◆ Given records:
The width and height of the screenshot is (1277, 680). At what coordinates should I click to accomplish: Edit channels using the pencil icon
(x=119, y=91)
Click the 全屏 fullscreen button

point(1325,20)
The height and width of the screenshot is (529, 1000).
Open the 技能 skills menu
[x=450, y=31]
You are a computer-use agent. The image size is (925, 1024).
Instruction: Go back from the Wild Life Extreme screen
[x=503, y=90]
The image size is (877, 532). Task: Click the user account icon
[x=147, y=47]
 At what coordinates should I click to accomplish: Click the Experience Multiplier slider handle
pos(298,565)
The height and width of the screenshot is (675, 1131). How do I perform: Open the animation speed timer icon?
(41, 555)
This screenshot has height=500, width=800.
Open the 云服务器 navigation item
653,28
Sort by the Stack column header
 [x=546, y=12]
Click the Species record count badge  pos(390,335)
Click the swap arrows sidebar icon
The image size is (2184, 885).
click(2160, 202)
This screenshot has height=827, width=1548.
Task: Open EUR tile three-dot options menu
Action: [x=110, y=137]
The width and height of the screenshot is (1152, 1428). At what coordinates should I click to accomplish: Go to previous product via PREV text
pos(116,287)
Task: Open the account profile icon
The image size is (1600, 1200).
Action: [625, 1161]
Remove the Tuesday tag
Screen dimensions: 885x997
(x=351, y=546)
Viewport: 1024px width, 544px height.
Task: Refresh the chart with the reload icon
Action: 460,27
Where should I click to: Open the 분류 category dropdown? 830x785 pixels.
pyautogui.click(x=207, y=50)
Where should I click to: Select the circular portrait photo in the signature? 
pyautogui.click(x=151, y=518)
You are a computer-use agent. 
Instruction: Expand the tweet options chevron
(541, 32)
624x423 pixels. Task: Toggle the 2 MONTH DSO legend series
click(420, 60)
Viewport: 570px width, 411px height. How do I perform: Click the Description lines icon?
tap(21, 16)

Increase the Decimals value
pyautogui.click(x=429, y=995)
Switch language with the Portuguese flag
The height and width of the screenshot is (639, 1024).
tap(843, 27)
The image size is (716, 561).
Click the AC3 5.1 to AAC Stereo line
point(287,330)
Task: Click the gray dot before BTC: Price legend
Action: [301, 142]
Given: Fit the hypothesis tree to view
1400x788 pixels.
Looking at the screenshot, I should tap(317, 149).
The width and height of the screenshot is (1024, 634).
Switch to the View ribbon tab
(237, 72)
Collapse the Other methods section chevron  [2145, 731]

◆ What is being asked: Produce the whole listing again, exactly as it reads above.

◆ Answer section:
The width and height of the screenshot is (1277, 680). At what coordinates should I click to accomplish: Edit channels using the pencil icon
(x=119, y=91)
Click the 全屏 fullscreen button

point(1325,20)
The height and width of the screenshot is (529, 1000).
Open the 技能 skills menu
[x=450, y=31]
You are a computer-use agent. The image size is (925, 1024).
Instruction: Go back from the Wild Life Extreme screen
[x=503, y=90]
The image size is (877, 532). Task: Click the user account icon
[x=147, y=47]
 At what coordinates should I click to accomplish: Click the Experience Multiplier slider handle
pos(298,565)
The height and width of the screenshot is (675, 1131). How do I perform: Open the animation speed timer icon?
(41, 555)
This screenshot has height=500, width=800.
Open the 云服务器 navigation item
653,28
Sort by the Stack column header
 [x=546, y=12]
Click the Species record count badge  pos(390,335)
Click the swap arrows sidebar icon
The image size is (2184, 885).
click(2160, 202)
This screenshot has height=827, width=1548.
Task: Open EUR tile three-dot options menu
Action: [x=110, y=137]
The width and height of the screenshot is (1152, 1428). At what coordinates should I click to accomplish: Go to previous product via PREV text
pos(116,287)
Task: Open the account profile icon
The image size is (1600, 1200).
Action: [625, 1161]
Remove the Tuesday tag
Screen dimensions: 885x997
(x=351, y=546)
Viewport: 1024px width, 544px height.
Task: Refresh the chart with the reload icon
Action: 460,27
Where should I click to: Open the 분류 category dropdown? 830x785 pixels.
pyautogui.click(x=207, y=50)
Where should I click to: Select the circular portrait photo in the signature? 
pyautogui.click(x=151, y=518)
You are a computer-use agent. 
Instruction: Expand the tweet options chevron
(541, 32)
624x423 pixels. Task: Toggle the 2 MONTH DSO legend series
click(420, 60)
Viewport: 570px width, 411px height. How do I perform: Click the Description lines icon?
tap(21, 16)

Increase the Decimals value
pyautogui.click(x=429, y=995)
Switch language with the Portuguese flag
The height and width of the screenshot is (639, 1024).
tap(843, 27)
The image size is (716, 561).
Click the AC3 5.1 to AAC Stereo line
point(287,330)
Task: Click the gray dot before BTC: Price legend
Action: [301, 142]
Given: Fit the hypothesis tree to view
1400x788 pixels.
Looking at the screenshot, I should tap(317, 149).
The width and height of the screenshot is (1024, 634).
Switch to the View ribbon tab
(237, 72)
Collapse the Other methods section chevron  [2145, 731]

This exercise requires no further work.